Last is the climate of secrecy that exists, and is a direct consequence of the first three aspects of all this. The upper echelons of the Roman Catholic Church are still a closed shop, with the laity given occasional, but largely cosmetic views through the stained glass windows. So much is kept secret that abusers, who of course represent a small minority of clergy, find it relatively easy to hide.

None of this can or will be addressed until a genuinely revolutionary and courageous pope is elected, and one who is willing to turn the Church upside down and shake it into modernity and accountability. Miracles do happen I suppose, but they’re very few and far between these days.

Maclean’s, January 21, 2019

POPE FRANCIS IS adored by liberal Catholics and by many in the secular world — who, frankly, know little of what he actually believes — he is regarded by church conservatives, including some clergy, as irresponsible and even heretical. The truth is that while he is progressive on issues of ecology, immigration, and economics, he has been extremely slow to react to abuse issues, and just last week was accused of being aware that a close friend, Bishop Gustavo Zanchetta, was known to have taken naked selfies and indulged in obscene behaviour. He accepted the man’s resignation in August 2017, but it is claimed that he knew of his fellow Argentinian’s actions two years earlier, and rather than punish the man, appointed him to a senior Vatican position.

When charges such as this are made public, the Pope and his people tend to try to digress and distract. Which may have something to do with his new announcement of an app to encourage the world’s billion Roman Catholics to pray. Called rather glibly “Click to Pray,” the app tells users what Francis is praying for, and they can then click the thing and join the person regarded by Catholics as the direct descendant of St. Peter, in holy and devout prayer. At the app’s launch in Rome, Francis was apparently praying about disaster. “Today, I have two pains in my heart. Colombia and the Mediterranean.” The first referred to a car bombing, the second to the drowning of 170 migrants. Both events being deeply disturbing and serious. Francis emphasized the app is so he can “stay in touch with others, to share values and projects and to express the desire to form a community.” Well, that’s okay then.

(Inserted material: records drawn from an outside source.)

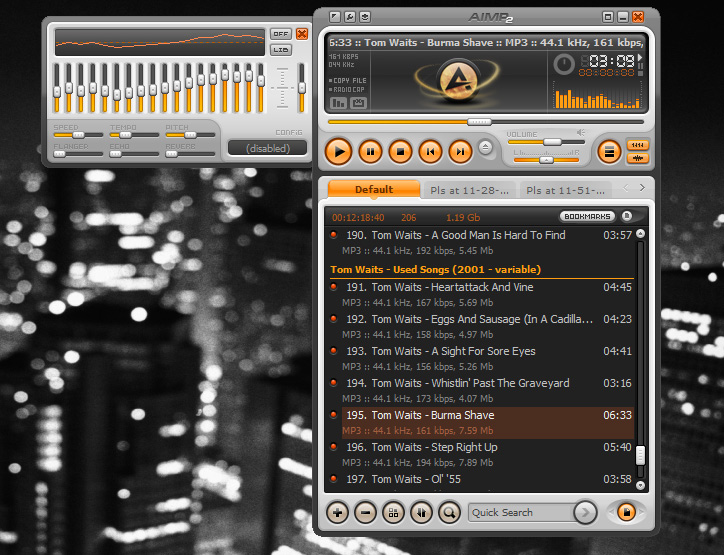Stop playback using the stop button
This screenshot has height=555, width=724.
pos(400,152)
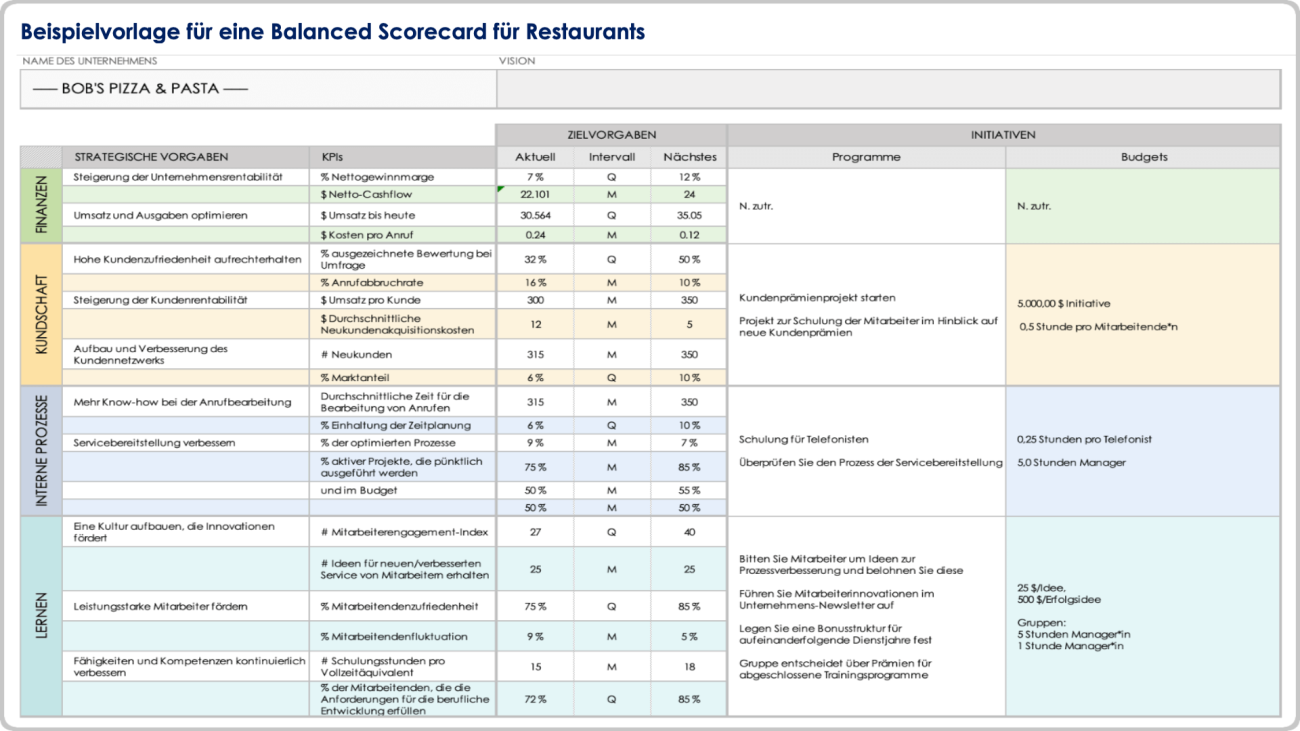
Task: Select the Programme column header
Action: coord(867,157)
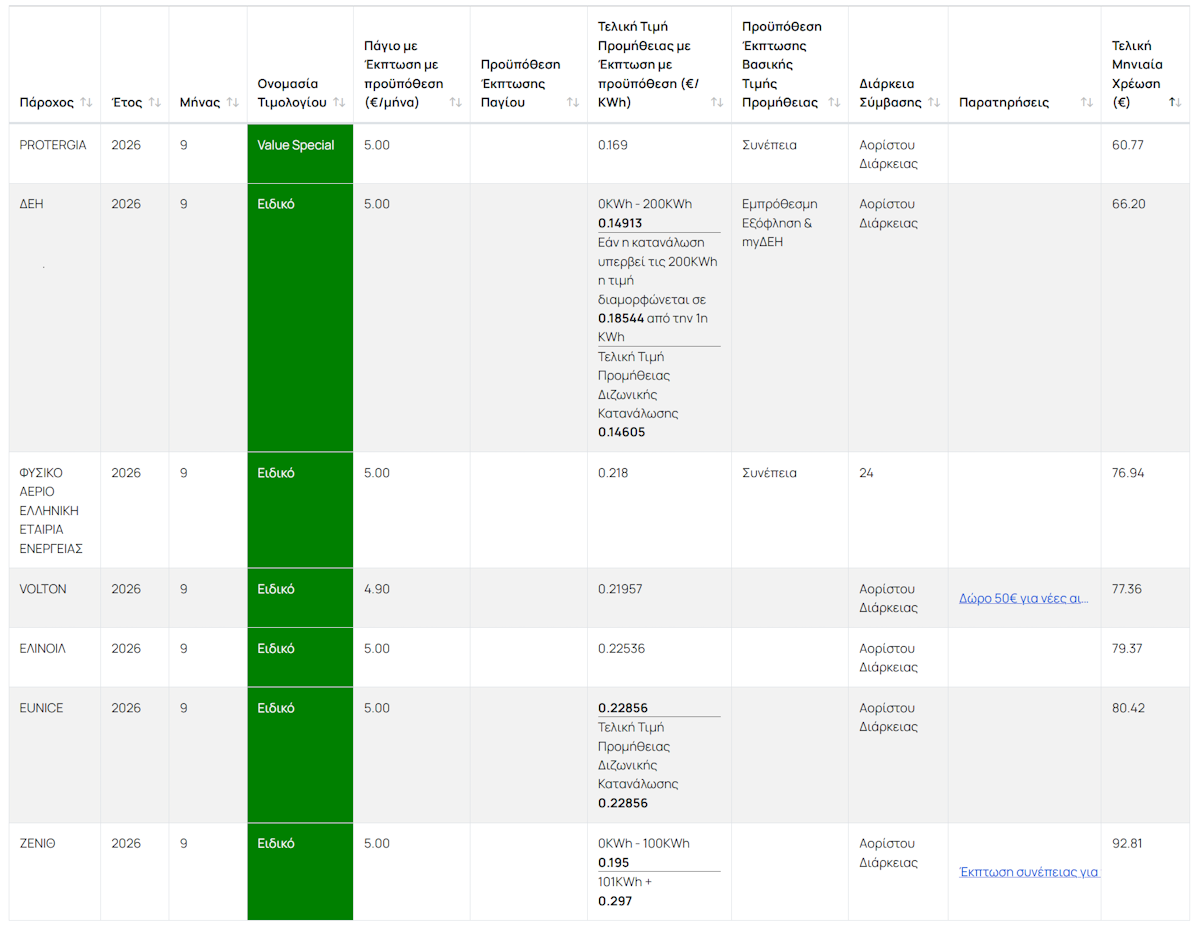Select the Ειδικό tariff cell for ΔΕΗ
This screenshot has width=1200, height=930.
300,318
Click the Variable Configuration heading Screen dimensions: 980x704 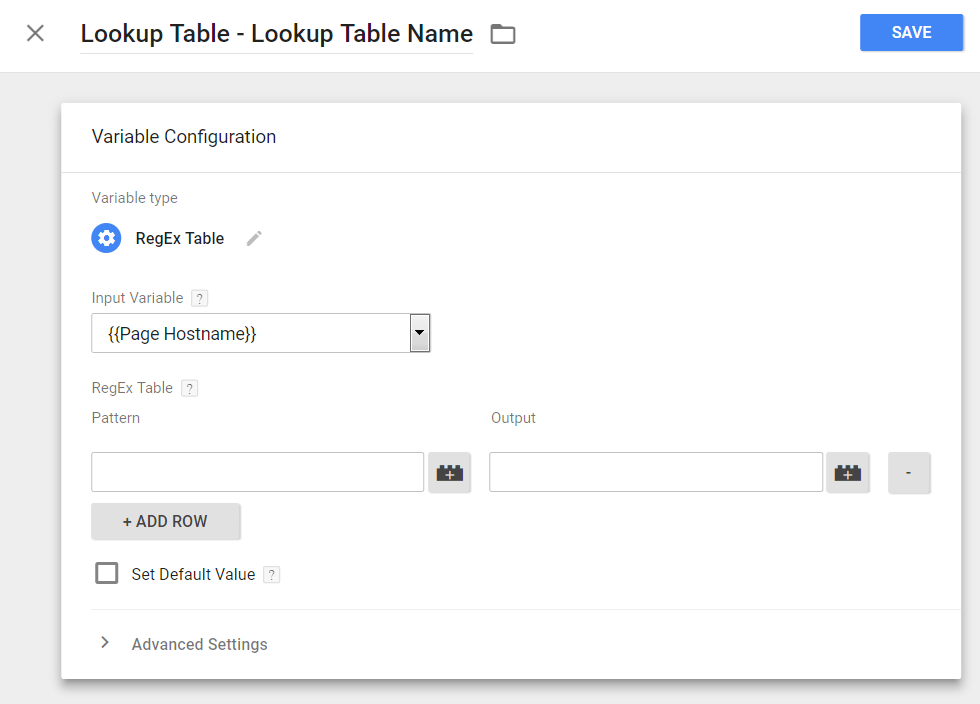[x=184, y=137]
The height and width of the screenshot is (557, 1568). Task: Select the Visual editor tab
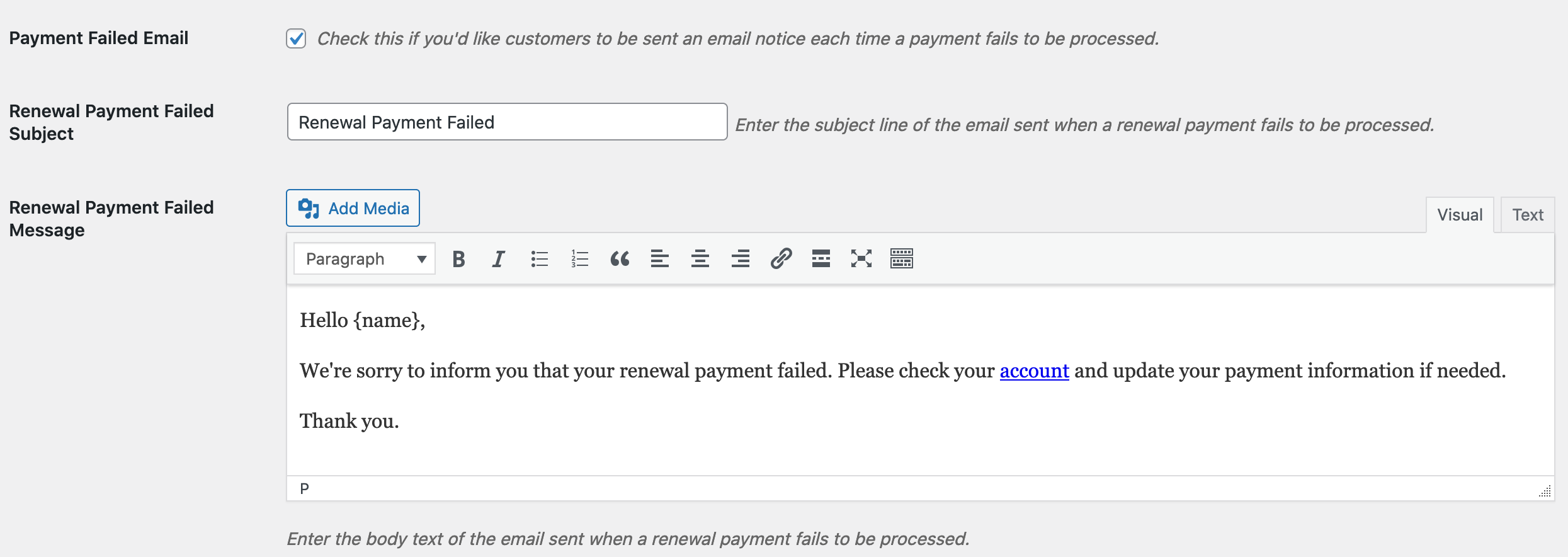[x=1460, y=215]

It’s a little difficult not to be cynical about this apparent embrace of the modern and the ostensibly relevant when Francis rules over a church that still forbids contraception, women’s choice, and female ordination, is mired in patriarchy and wealth, and under his pontificate — contrary to what people believe — gay men, even if they are celibate, have been told that they are not wanted in the priesthood and that they live in a state of “objective disorder.”

And what is the man saying about the nature of prayer? It’s not the stuff of gimmicks, and one of my main concerns as a Christian is that prayer is abused and exploited both as a word and a concept. Politicians obsessively tell us that they are praying when a tragedy occurs, and public figures who have never prayed in their lives send their “thoughts and prayers.” Prayer is not an emotional spasm, not an empty gesture, not a substitute for action. For the Christian, and for most people of faith, it’s a dialogue with God, an expression of a relationship, a conversation and a conduit. Søren Kierkegaard put it like this: “Just as in earthly life lovers long for the moment when they are able to breathe forth their love for each other, to let their souls blend in a soft whisper, so the mystic longs for the moment when in prayer he can, as it were, creep into God.”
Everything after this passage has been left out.